*** Opening of Data for the task ***

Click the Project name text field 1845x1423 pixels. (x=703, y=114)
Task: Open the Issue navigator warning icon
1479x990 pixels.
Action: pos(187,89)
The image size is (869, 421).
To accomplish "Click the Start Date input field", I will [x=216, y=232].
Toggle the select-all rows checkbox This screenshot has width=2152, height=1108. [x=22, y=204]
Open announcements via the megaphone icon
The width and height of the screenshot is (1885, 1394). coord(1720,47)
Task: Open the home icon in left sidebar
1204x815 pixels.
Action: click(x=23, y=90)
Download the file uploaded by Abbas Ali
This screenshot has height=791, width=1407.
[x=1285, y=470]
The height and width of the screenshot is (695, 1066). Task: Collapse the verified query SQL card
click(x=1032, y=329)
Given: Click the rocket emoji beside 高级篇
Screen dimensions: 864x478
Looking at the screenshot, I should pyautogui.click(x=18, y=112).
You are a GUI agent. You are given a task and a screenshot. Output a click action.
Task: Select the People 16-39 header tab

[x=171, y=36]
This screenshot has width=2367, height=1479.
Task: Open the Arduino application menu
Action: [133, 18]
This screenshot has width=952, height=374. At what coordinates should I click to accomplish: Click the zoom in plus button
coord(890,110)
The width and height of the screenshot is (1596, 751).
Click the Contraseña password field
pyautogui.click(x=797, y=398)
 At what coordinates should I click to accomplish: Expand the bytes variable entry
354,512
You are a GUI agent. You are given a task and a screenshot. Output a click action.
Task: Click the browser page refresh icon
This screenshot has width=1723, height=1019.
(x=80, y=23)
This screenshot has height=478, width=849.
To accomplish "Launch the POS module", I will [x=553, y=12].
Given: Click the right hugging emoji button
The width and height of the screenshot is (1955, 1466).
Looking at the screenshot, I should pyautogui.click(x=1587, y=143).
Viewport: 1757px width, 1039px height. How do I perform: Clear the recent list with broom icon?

*** Close of Data for the task ***

**Your assignment**
The data, all of it, should be transcribed exactly.

**Result for this exercise**
Click the Project name text field 1845x1423 pixels. (x=703, y=114)
Task: Open the Issue navigator warning icon
1479x990 pixels.
Action: pos(187,89)
The image size is (869, 421).
To accomplish "Click the Start Date input field", I will [x=216, y=232].
Toggle the select-all rows checkbox This screenshot has width=2152, height=1108. [x=22, y=204]
Open announcements via the megaphone icon
The width and height of the screenshot is (1885, 1394). coord(1720,47)
Task: Open the home icon in left sidebar
1204x815 pixels.
Action: click(x=23, y=90)
Download the file uploaded by Abbas Ali
This screenshot has height=791, width=1407.
[x=1285, y=470]
The height and width of the screenshot is (695, 1066). Task: Collapse the verified query SQL card
click(x=1032, y=329)
Given: Click the rocket emoji beside 高级篇
Screen dimensions: 864x478
Looking at the screenshot, I should pyautogui.click(x=18, y=112).
You are a GUI agent. You are given a task and a screenshot. Output a click action.
Task: Select the People 16-39 header tab

[x=171, y=36]
This screenshot has width=2367, height=1479.
Task: Open the Arduino application menu
Action: [133, 18]
This screenshot has width=952, height=374. At what coordinates should I click to accomplish: Click the zoom in plus button
coord(890,110)
The width and height of the screenshot is (1596, 751).
Click the Contraseña password field
pyautogui.click(x=797, y=398)
 At what coordinates should I click to accomplish: Expand the bytes variable entry
354,512
You are a GUI agent. You are given a task and a screenshot. Output a click action.
Task: Click the browser page refresh icon
This screenshot has width=1723, height=1019.
(x=80, y=23)
This screenshot has height=478, width=849.
To accomplish "Launch the POS module", I will [x=553, y=12].
Given: Click the right hugging emoji button
The width and height of the screenshot is (1955, 1466).
Looking at the screenshot, I should pyautogui.click(x=1587, y=143).
Viewport: 1757px width, 1039px height. How do I perform: Clear the recent list with broom icon?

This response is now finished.